'''

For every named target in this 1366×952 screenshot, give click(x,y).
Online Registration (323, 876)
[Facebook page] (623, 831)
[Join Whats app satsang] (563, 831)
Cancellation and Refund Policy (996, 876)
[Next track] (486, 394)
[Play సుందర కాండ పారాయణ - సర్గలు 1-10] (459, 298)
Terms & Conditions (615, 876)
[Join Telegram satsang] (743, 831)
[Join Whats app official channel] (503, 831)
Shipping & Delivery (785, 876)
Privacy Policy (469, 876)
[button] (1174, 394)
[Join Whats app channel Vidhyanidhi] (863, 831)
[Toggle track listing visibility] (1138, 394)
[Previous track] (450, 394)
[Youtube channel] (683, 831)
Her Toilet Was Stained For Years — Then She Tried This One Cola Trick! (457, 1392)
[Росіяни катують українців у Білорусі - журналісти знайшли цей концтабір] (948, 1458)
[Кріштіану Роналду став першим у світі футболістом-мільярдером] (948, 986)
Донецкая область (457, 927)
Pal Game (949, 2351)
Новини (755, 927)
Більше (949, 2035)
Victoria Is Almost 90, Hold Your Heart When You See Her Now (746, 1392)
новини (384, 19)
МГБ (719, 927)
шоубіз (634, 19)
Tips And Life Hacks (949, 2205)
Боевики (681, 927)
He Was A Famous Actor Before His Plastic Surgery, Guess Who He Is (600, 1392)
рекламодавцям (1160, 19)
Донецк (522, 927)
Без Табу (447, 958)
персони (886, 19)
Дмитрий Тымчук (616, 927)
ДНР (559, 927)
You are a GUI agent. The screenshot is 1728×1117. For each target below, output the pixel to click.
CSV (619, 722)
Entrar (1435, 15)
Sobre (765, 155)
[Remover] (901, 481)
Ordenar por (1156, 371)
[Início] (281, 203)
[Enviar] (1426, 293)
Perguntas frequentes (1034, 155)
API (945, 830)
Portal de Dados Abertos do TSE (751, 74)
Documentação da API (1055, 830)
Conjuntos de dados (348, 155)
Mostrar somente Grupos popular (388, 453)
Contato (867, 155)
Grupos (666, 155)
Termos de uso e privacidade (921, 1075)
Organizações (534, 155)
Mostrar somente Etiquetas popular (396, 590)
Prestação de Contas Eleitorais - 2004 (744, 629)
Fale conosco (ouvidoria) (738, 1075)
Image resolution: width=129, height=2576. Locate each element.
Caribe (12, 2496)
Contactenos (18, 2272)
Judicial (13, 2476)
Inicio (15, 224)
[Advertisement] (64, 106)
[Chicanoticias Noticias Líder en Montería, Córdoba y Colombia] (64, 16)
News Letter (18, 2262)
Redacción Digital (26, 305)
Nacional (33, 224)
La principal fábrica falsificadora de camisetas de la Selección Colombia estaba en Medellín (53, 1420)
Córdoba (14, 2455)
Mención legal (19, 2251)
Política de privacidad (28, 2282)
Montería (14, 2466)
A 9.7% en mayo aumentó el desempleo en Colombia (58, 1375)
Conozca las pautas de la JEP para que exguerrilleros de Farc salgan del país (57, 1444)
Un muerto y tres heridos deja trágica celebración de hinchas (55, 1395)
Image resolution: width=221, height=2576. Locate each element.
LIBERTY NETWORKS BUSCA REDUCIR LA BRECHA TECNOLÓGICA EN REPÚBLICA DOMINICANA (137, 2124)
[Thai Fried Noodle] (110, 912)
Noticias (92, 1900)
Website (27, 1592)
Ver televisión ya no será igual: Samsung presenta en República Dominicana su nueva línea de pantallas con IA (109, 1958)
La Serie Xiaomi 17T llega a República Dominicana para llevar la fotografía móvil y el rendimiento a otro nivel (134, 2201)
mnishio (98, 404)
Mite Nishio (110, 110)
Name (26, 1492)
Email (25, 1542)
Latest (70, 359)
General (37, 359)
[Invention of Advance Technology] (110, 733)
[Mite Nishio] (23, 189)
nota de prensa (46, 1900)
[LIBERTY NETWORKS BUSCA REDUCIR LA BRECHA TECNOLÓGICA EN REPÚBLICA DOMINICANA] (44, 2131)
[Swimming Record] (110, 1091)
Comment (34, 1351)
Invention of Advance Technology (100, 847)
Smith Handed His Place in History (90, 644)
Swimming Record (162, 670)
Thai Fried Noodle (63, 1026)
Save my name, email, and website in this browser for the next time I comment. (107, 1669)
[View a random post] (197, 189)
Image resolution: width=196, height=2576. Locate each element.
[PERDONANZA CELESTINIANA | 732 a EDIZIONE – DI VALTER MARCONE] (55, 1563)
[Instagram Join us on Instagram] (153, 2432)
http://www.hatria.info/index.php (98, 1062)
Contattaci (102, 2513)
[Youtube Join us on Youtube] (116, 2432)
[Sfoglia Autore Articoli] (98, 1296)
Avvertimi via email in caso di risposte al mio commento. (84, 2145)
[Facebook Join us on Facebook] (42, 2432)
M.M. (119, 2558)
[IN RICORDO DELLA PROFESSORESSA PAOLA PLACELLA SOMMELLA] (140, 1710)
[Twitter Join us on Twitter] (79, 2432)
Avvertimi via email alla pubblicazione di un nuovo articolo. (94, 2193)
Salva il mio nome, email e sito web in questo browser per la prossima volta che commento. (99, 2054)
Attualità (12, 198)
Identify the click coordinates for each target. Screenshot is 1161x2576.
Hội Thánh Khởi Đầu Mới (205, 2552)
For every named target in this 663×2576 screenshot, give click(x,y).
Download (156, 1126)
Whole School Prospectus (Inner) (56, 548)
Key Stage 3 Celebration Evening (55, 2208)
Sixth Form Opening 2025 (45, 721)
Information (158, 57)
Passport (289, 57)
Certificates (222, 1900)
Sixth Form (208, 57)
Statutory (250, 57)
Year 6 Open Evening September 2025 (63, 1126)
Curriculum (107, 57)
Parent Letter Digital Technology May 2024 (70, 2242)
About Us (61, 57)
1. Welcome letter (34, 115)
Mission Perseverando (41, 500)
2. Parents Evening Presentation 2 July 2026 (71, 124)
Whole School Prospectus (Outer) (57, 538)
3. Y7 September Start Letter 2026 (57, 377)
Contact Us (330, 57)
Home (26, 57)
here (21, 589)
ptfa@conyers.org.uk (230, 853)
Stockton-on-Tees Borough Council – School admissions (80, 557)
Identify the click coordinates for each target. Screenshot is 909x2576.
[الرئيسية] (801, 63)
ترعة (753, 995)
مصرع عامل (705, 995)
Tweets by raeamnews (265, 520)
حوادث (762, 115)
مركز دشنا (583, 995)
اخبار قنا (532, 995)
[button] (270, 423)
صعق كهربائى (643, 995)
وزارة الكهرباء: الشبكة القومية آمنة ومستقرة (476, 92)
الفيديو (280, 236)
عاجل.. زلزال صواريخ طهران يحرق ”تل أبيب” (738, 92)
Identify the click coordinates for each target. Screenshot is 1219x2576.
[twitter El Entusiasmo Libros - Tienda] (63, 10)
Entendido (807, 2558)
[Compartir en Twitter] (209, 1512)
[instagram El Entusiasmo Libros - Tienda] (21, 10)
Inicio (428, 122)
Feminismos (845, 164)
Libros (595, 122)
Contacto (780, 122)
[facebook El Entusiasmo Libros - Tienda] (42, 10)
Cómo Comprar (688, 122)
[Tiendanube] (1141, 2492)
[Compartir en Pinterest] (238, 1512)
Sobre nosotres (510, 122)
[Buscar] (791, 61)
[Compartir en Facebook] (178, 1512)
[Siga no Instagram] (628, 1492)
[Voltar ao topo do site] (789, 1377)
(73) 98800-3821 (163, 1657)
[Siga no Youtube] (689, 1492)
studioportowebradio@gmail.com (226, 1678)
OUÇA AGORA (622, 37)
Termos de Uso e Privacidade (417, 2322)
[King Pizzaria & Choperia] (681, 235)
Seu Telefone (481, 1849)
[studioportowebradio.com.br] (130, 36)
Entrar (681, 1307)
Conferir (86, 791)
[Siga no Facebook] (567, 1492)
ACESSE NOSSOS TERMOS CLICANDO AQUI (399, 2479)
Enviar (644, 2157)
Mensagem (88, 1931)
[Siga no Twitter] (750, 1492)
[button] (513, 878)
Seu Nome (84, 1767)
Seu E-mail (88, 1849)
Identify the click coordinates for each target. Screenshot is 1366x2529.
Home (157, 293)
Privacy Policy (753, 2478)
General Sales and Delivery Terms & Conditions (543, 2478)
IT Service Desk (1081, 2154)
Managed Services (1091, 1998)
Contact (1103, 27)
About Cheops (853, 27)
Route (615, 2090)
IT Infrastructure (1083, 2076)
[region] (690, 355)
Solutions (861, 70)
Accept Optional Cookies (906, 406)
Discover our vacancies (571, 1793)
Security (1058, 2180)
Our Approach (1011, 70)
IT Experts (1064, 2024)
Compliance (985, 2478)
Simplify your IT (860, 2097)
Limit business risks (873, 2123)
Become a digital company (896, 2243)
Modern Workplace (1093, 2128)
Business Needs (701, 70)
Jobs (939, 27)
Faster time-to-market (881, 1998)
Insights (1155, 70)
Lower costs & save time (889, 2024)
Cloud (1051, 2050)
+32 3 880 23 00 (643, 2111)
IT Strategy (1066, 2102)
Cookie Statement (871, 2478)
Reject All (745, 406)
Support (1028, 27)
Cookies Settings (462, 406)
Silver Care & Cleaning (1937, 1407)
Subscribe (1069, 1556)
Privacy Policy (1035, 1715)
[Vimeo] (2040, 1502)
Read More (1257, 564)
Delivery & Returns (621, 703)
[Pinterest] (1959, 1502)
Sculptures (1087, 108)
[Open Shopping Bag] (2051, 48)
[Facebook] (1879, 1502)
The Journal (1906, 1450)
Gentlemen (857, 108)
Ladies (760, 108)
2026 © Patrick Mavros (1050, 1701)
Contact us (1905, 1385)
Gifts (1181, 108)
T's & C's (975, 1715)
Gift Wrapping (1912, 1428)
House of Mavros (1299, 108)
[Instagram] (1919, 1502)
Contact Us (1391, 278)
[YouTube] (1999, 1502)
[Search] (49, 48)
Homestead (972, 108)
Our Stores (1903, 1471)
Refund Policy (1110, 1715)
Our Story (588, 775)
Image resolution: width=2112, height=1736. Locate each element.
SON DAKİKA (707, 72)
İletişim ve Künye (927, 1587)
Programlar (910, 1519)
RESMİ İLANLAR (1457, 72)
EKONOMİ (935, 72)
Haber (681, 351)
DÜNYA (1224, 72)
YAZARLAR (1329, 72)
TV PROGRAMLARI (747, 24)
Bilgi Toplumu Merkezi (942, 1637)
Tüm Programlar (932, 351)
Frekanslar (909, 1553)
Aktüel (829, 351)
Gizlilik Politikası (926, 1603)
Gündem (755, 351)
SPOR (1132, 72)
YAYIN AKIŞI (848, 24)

'''

**PROBLEM STATEMENT:**
Would you please repeat exactly the lines above, starting at the line with "[Enviar] (1426, 293)" and stopping at the line with "Grupos (666, 155)", both included?

**OUTPUT FOR THIS EXERCISE:**
[Enviar] (1426, 293)
Perguntas frequentes (1034, 155)
API (945, 830)
Portal de Dados Abertos do TSE (751, 74)
Documentação da API (1055, 830)
Conjuntos de dados (348, 155)
Mostrar somente Grupos popular (388, 453)
Contato (867, 155)
Grupos (666, 155)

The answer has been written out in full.